**Text under study**
══════════════════════════════

Embracing the Department of Energy's 'America's Next Top Energy Innovator' Challenge: Brookhaven Lab Promotes Licensing its Technologies to Start-ups

Copan and Brakel enlarge

Brookhaven Lab's Walter Copan and Christine Brakel review the Lab's technologies that are available for licensing.

UPTON, NY — Today the U.S. Department of Energy’s (DOE) Brookhaven National Laboratory will join a DOE program designed to reduce the upfront costs and paperwork requirements for start-up companies to obtain an option to license available patented technologies from the Laboratory’s patent portfolio. Part of the Obama Administration’s Startup America Initiative, the DOE program, called the “Next Top Energy Innovator” challenge, aims to double the number of startup companies coming out of national laboratories.

Under this pilot program, which will remain in effect until December 15, 2011, Brookhaven Lab will reduce the upfront cost of options to license available patents to U.S. start-up companies to $1,000 — a fraction of the usual cost. The agreement will give the company a six-month option to obtain an exclusive license to the technology for a specified field of use. To obtain such an option, the company must submit a business plan that clearly shows how it intends to develop and market the technology. The plan may include research collaborations with Brookhaven scientists to advance the technology. At the conclusion of the option period, which may be extended for an additional six months, the company can negotiate a commercial license agreement, including appropriate terms such as equity and royalties.

“We expect that this new program will expand an awareness of the rich portfolio of business opportunities available at DOE labs, including Brookhaven,” said Walter Copan, manager of Brookhaven Lab’s Office of Technology Commercialization and Partnerships. “We believe the program will increase the number of successful companies and create new jobs that our nation needs — particularly clean energy jobs.”

Brookhaven Lab created a streamlined start-up option agreement template for entrepreneurs. Potential participants will have until December 15, 2011 to submit their option request and business plans to the Laboratory’s Office of Technology Commercialization and Partnerships. Entrepreneurs who complete the requirements for licensing energy technologies and show progress toward executing their business plan and commercializing the technology will have the opportunity to be showcased at the 2012 ARPA-E Energy Information Summit, which brings together leading technology startups and clean energy investors from around the nation.

For Brookhaven Lab technologies that are available for licensing under the new program, go to: http://www.bnl.gov/tcp/IntellectualProperty/Startup%20America.asp.

The technologies are in the fields of energy and environment, to electronics and instrumentation, materials chemistry and nanotechnology, to biotechnology and health care. They range from low-cost materials for solar cells, to electrocatalysts for fuel cells that make possible efficient-energy applications, and thermoelectric materials that can convert waste heat to energy.

══════════════════════════════

**Entries provided**

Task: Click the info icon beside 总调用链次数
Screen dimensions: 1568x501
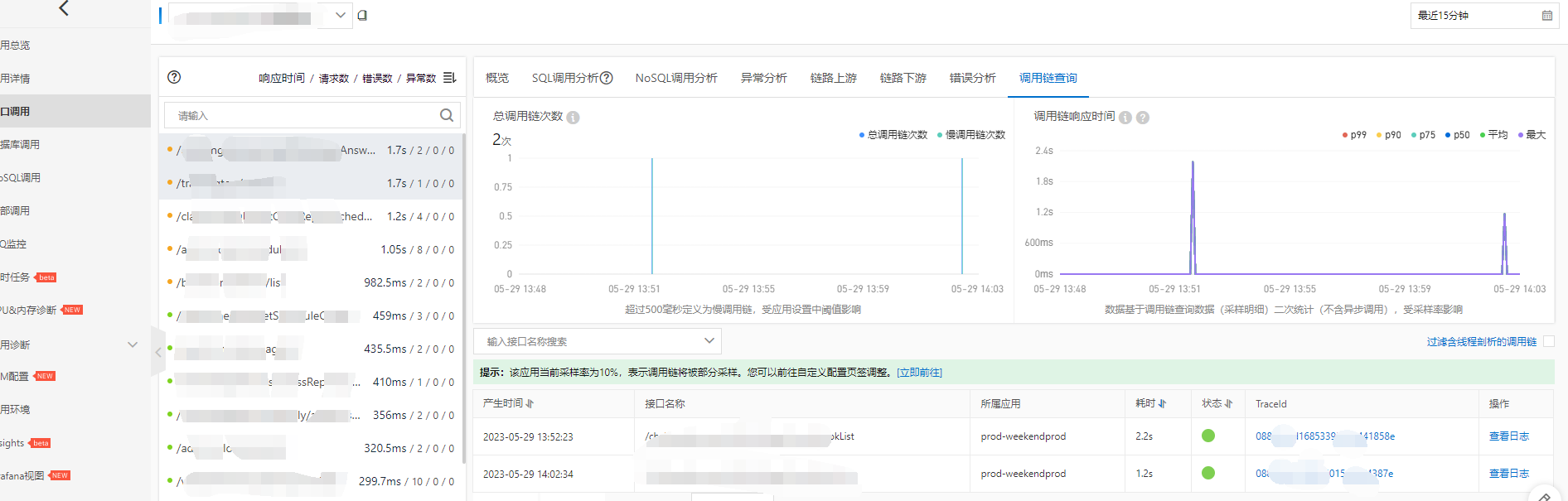Action: pos(573,118)
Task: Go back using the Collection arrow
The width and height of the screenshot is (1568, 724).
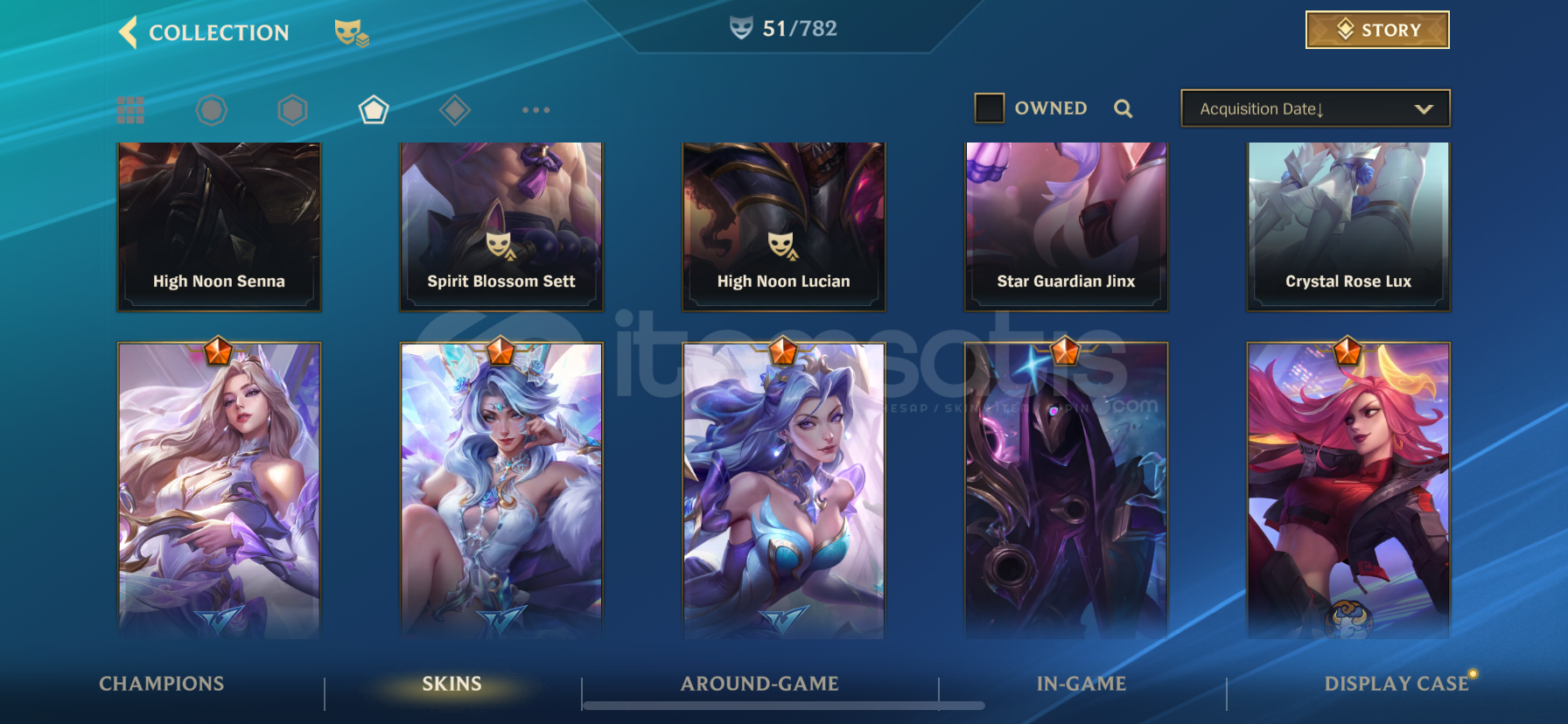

══════════════════════════════

**Work instructions**
**a.** Retype the licensing article from "UPTON, NY —" up to and including "of national laboratories.".
**b.** Using the licensing article, answer:
(i) How much does Brookhaven Lab charge U.S. start-up companies up front for an option to license available patents?
(ii) Who manages Brookhaven Lab's Office of Technology Commercialization and Partnerships?
(iii) At which event may qualifying entrepreneurs be showcased?
You can ignore the entries; they aren't needed.

**Responses**
**a.**
UPTON, NY — Today the U.S. Department of Energy’s (DOE) Brookhaven National Laboratory will join a DOE program designed to reduce the upfront costs and paperwork requirements for start-up companies to obtain an option to license available patented technologies from the Laboratory’s patent portfolio. Part of the Obama Administration’s Startup America Initiative, the DOE program, called the “Next Top Energy Innovator” challenge, aims to double the number of startup companies coming out of national laboratories.

**b.**
(i) $1,000
(ii) Walter Copan
(iii) The 2012 ARPA-E Energy Information Summit